AIM OF THE TASK :: Copy the rows below word for word, starting at the line containing "The width and" and continuing through the end of the rows. Leave the pictures out of your copy.

Collected data entries ::
┄┄┄┄┄┄

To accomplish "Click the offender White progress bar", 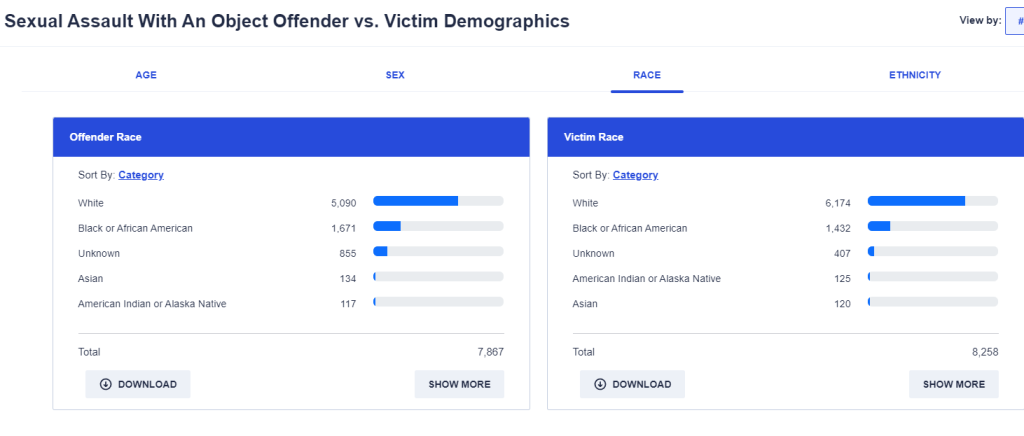I will pyautogui.click(x=438, y=201).
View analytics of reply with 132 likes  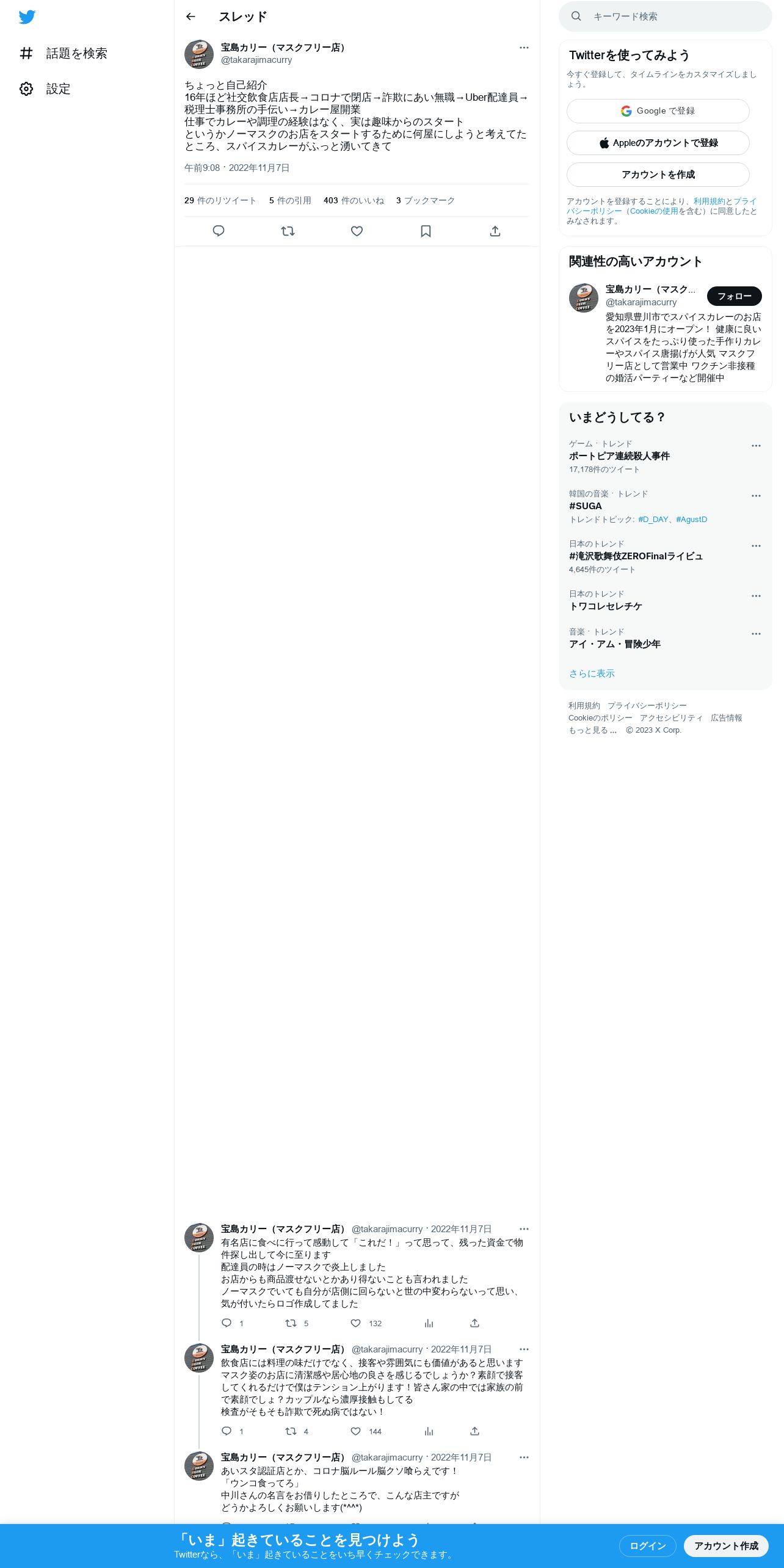point(429,1323)
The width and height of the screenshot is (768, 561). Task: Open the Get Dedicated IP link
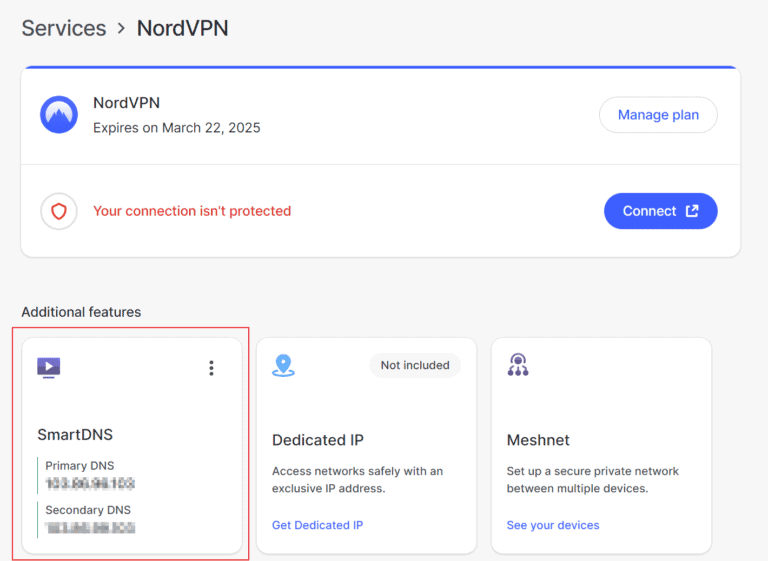coord(317,525)
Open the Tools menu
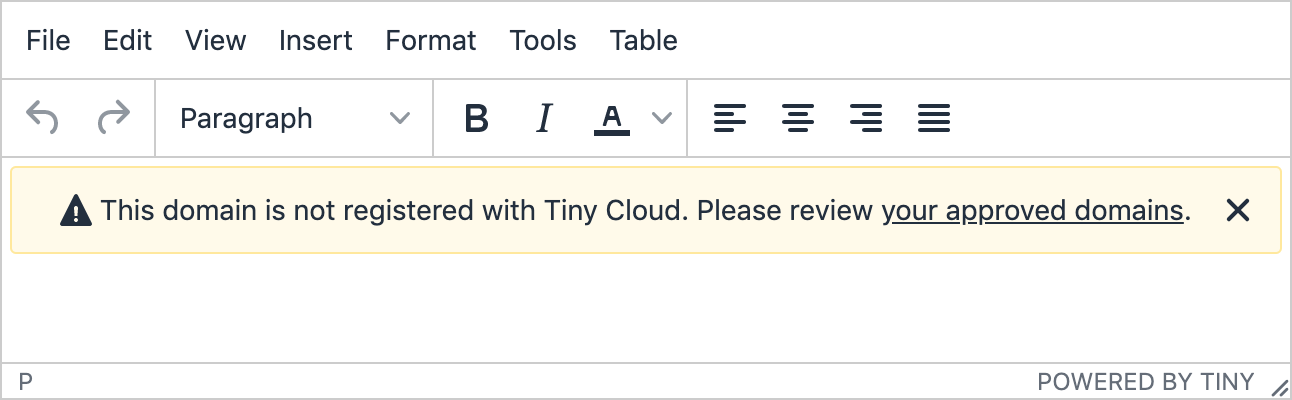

┄┄┄┄┄┄

FINAL ANSWER ::
The width and height of the screenshot is (768, 561). Task: Open the Get Dedicated IP link
coord(317,525)
Open the Tools menu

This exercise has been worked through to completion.